Die Fluggesellschaften sehen ihren Service als Aushängeschild und wollen ihn daher verbessern. Die Kunden sollen nicht unter Jobkürzungen leiden. „Wir sind nicht an einem unbemannten Flughafen interessiert“, betont Kazuko Yashiki, Geschäftsführerin bei Japan Airlines für die internationalen Flughäfen in Tokio. „Unser Interesse ist, dass das Personal sich auf benutzerfreundliche Dienstleistungen konzentriert, die nicht vom System erbracht werden können.“ Die Airport-Betreiber wollen ihrerseits durch die Verkürzung der Dauer für die Ein- und Ausreise erreichen, dass die Fluggäste mehr freie Zeit auf dem Flughafen gewinnen, damit sie dort mehr Geld ausgeben.

Die heutigen Hochleistungen von Japans Flughäfen wurzeln in dem nationalen Beschluss vor 20 Jahren, Japan zu einer Hochburg des Tourismus zu machen. Bis 2030 will man die Zahl der ausländischen Besucher gegenüber der Jahrtausendwende um das Zwölffache auf 60 Millionen jährlich erhöhen.
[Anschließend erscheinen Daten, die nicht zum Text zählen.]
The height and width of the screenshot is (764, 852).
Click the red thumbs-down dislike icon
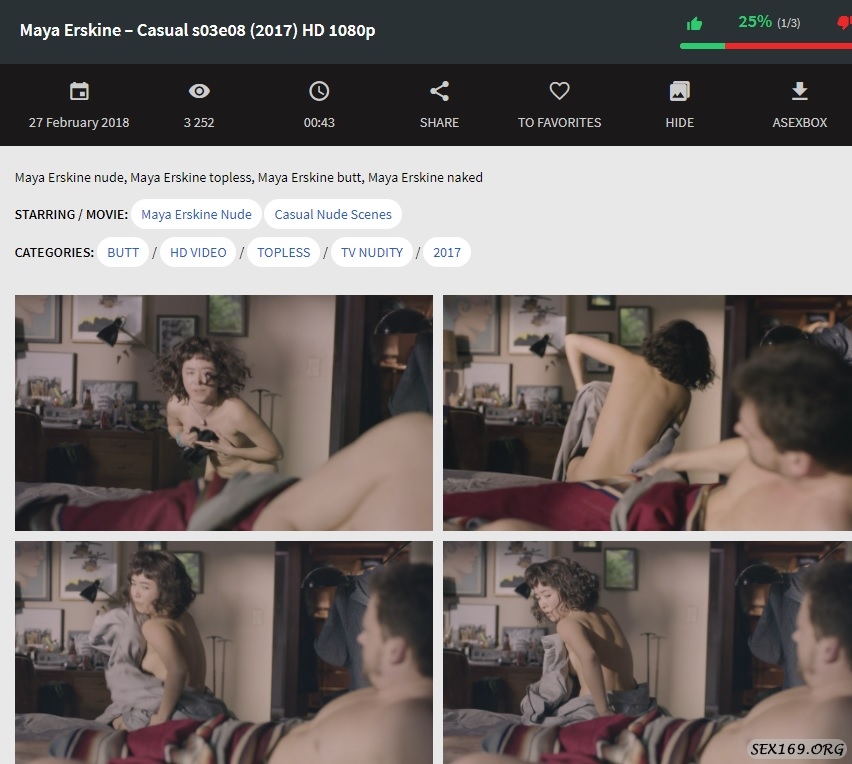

Angesichts der wachsenden Zahl von Flugreisenden, dem zunehmenden Wettbewerb zwischen den internationalen Flughäfen, den Bedrohungen der Sicherheit durch Terrorismus und dem Mangel an Arbeitskräften fördern der öffentliche und der private Sektor gemeinsam Innovationen, um für die Nutzer das weltweit höchste Service-Niveau auf Flughäfen zu realisieren.

Der Staat subventioniert die Airports und die Fluggesellschaften bei der Anschaffung von Systemen für einen reibungslosen Ein- und Ausreiseverkehr. Allein in den vergangenen vier Jahren flossen umgerechnet 205 Millionen Euro für Automatisierung, Robotik, Biometrie, künstliche Intelligenz und Internet der Dinge. So überwachen heute Sensoren die Terminals und messen das Gedränge der Menschen. Künstliche Intelligenz sagt die Bildung und Länge von Warteschlangen vorher. Aus den Daten lässt sich die angemessene Personalbesetzung ableiten. Zugleich werden die Reisenden über eingeblendete Hinweise auf Anzeigetafeln besser im Terminal verteilt.

Als Nächstes wollen die Betreiber die Fluggastbrücken automatisieren. Beim Testbetrieb auf dem Flughafen Itami nimmt eine Kamera an der Fluggastbrücke die Tür des Flugzeugs ins Visier, eine Software passt Abstand und Höhe der Terminalfingers während der Annäherung selbständig an. Das spart Arbeitskräfte und Zeitaufwand.